### [RECORDS SUPPLIED]
========================================================================

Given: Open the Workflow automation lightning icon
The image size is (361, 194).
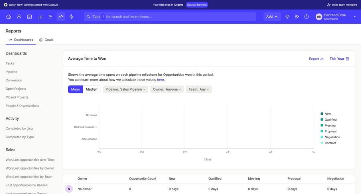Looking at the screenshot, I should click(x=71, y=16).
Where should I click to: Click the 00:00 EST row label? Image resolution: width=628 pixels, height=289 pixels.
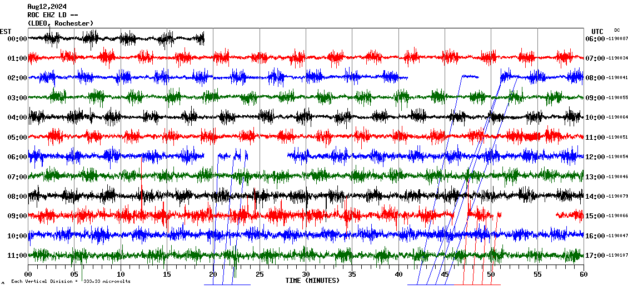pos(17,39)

========================================================================

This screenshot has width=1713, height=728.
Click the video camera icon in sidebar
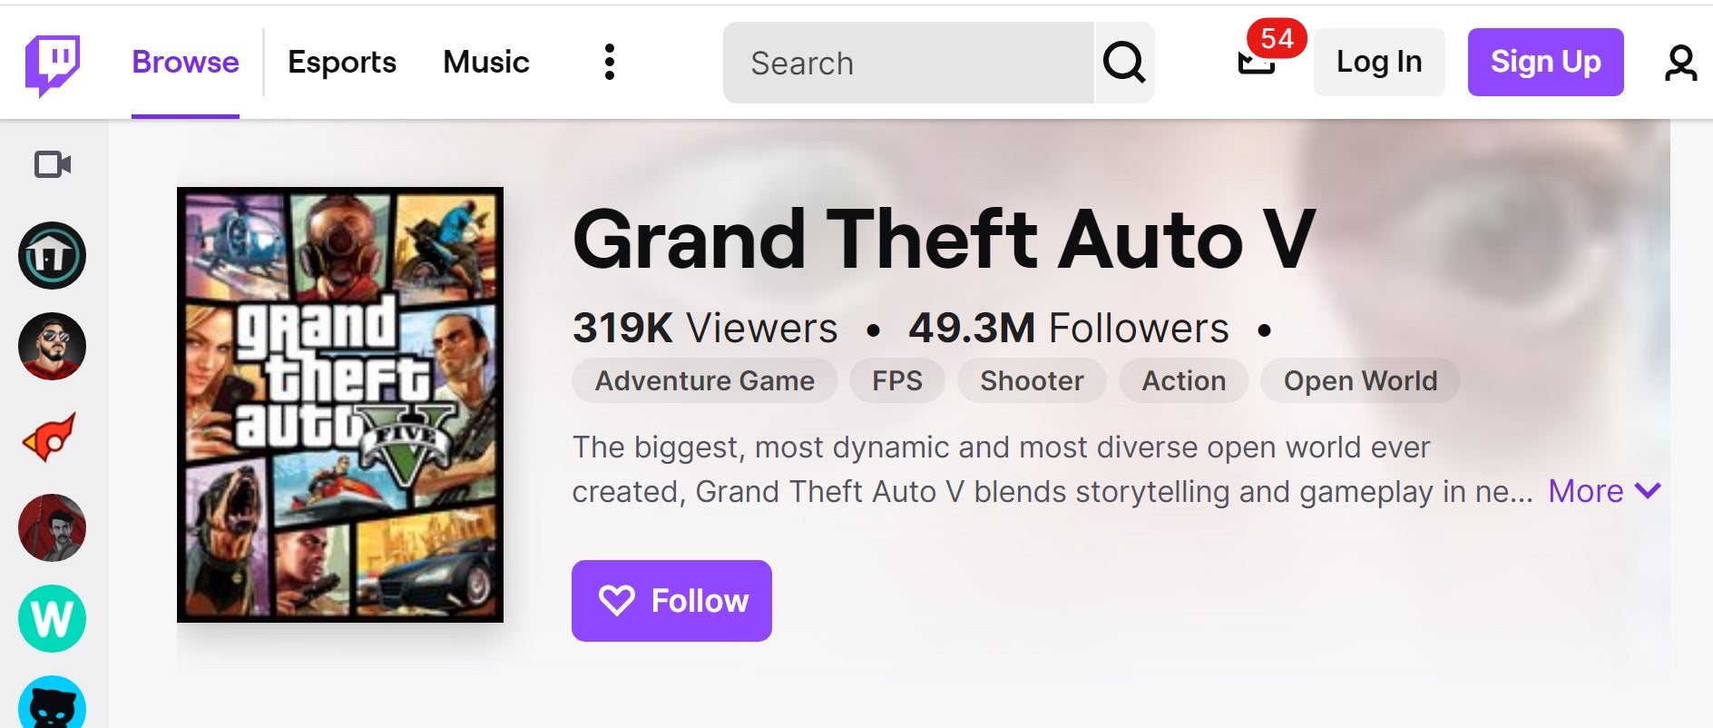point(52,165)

========================================================================

### [GIVEN TASK]
Edit the lines from the line with "This screenshot has width=1713, height=728." to the line with "point(52,165)" so that "sidebar" becomes "side panel", leaving everything else unchanged, and give only those lines without the pictures.

### [RESULT OF THE TASK]
This screenshot has width=1713, height=728.
Click the video camera icon in side panel
point(52,165)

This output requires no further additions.